Recep Tayyip Erdoğan geleceğini iyi planlayan, siyaseti en karmaşıktan en basite kadar yorumlayıp en doğruyu seçme yetisini gösterebilen bir lider, tek lider hatta günümüz siyasetinde.
Nasıl mı planladı bu günleri? Çok geriye gitmeye gerek yok. Süleyman Soylu 5 Eylül 2012 tarihinde gerçekleşen AKP Genel Merkezi’nde genişletilmiş grup toplantısında düzenlenen törenle resmen Ak Parti’ye katıldı. Hemen ardından sadece 25 gün sonra AKP Genel Başkan Yardımcılığı görevine getirildi. Kimdir Süleyman Soylu? Demokrat Parti Eski Genel Başkanı ve 12 Eylül Referandumu için sunulan anayasa değişikliği paketinin, Türkiye’nin dönüşümü ve demokratikleşmesi için hayati öneme sahip olduğunu ”Demokrasi Buluşmaları” adını verdiği bir dizi seminerler düzenleyen ve arkadaşları ile birlikte Türkiye’yi dolaşarak ”evet” oyu tercihinin sebeplerini milletle paylaşan kişidir. Bu politikayı yürütürken zamanın DP Genel Başkanı Hüsamettin Cindoruk tarafından Demokrat Parti’den ihraç da edilmiştir.

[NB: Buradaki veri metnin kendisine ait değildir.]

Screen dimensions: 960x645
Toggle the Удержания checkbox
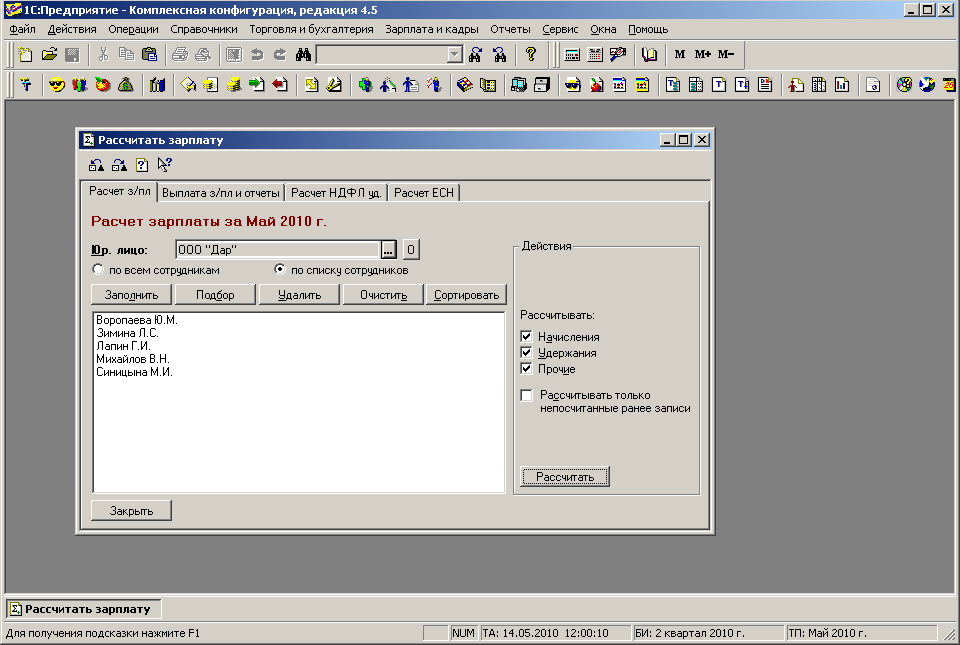pos(527,353)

Referandum zamanı yaptığı bu çalışmalar ilerleyen günlerde kendi açısından yeniden meyvesini vereceğini düşünüyordu Süleyman Soylu. Çünkü %58 evet oyu ile halk anayasa değişikliğine onay vermişti. Süleyman Soylu yeni bir parti de veya yeniden DP saflarında siyaset düşünürken kendini bir anda AKP içinde bulmuştu. Neden DP safları veya başka bir oluşum dememin sebebi Recep Tayyip Erdoğan’a genel başkanlığı döneminde çok ağır ithamlar ile yüklenmesidir. Gençtir de Süleyman Soylu. Daha 40 yaşında genel başkanlık görevini solumuş, önünde uzun bir siyasi yaşam beklemektedir daha. Düşündü Recep Tayyip Erdoğan. Bu Soylu ilerde bana zorluk çıkarabilir. Çünkü referandumda dahi kendi ve arkadaşları ile evet oyu için çalışmış. Hiçbir siyasi parti altında olmadan. Hemen planını yaptı ve Süleyman Soylu’yu AKP saflarına katarak gelecekte başını ağrıtacak birinden kurtuldu.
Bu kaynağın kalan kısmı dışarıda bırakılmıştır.